## Record set
"""
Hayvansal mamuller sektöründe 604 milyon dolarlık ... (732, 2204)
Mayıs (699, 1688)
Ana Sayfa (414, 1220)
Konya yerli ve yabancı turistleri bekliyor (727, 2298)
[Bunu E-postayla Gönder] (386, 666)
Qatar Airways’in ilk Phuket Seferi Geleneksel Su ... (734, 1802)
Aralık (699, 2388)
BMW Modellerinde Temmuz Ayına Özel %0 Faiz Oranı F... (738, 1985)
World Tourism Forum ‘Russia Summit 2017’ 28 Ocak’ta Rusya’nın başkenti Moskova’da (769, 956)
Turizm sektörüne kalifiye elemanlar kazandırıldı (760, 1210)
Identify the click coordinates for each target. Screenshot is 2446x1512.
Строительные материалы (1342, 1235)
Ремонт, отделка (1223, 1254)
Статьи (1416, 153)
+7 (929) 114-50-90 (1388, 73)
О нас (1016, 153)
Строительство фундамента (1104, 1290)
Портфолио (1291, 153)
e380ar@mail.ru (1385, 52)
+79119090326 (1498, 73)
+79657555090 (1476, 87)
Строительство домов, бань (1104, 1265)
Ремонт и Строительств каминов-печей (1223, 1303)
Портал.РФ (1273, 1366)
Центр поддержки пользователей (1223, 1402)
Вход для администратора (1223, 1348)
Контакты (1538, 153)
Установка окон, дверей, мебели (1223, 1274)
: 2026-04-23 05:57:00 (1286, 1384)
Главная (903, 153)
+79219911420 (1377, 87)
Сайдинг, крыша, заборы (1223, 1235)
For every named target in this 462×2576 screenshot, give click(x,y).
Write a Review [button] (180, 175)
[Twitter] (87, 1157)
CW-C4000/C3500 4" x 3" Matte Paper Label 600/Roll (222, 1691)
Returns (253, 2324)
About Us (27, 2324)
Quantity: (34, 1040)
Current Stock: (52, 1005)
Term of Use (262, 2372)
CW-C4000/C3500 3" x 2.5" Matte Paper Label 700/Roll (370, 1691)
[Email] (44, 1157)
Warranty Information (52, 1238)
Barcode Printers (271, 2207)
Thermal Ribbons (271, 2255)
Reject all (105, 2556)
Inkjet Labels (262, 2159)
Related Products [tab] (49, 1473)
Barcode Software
"""
## Work request
The lines from the start of the entries above through the line containing "[Twitter] (87, 1157)" are the ones to return, please; copy them exactly and include both ends.

## Answer space
Hayvansal mamuller sektöründe 604 milyon dolarlık ... (732, 2204)
Mayıs (699, 1688)
Ana Sayfa (414, 1220)
Konya yerli ve yabancı turistleri bekliyor (727, 2298)
[Bunu E-postayla Gönder] (386, 666)
Qatar Airways’in ilk Phuket Seferi Geleneksel Su ... (734, 1802)
Aralık (699, 2388)
BMW Modellerinde Temmuz Ayına Özel %0 Faiz Oranı F... (738, 1985)
World Tourism Forum ‘Russia Summit 2017’ 28 Ocak’ta Rusya’nın başkenti Moskova’da (769, 956)
Turizm sektörüne kalifiye elemanlar kazandırıldı (760, 1210)
Identify the click coordinates for each target. Screenshot is 2446x1512.
Строительные материалы (1342, 1235)
Ремонт, отделка (1223, 1254)
Статьи (1416, 153)
+7 (929) 114-50-90 (1388, 73)
О нас (1016, 153)
Строительство фундамента (1104, 1290)
Портфолио (1291, 153)
e380ar@mail.ru (1385, 52)
+79119090326 (1498, 73)
+79657555090 (1476, 87)
Строительство домов, бань (1104, 1265)
Ремонт и Строительств каминов-печей (1223, 1303)
Портал.РФ (1273, 1366)
Центр поддержки пользователей (1223, 1402)
Вход для администратора (1223, 1348)
Контакты (1538, 153)
Установка окон, дверей, мебели (1223, 1274)
: 2026-04-23 05:57:00 (1286, 1384)
Главная (903, 153)
+79219911420 (1377, 87)
Сайдинг, крыша, заборы (1223, 1235)
For every named target in this 462×2576 screenshot, give click(x,y).
Write a Review [button] (180, 175)
[Twitter] (87, 1157)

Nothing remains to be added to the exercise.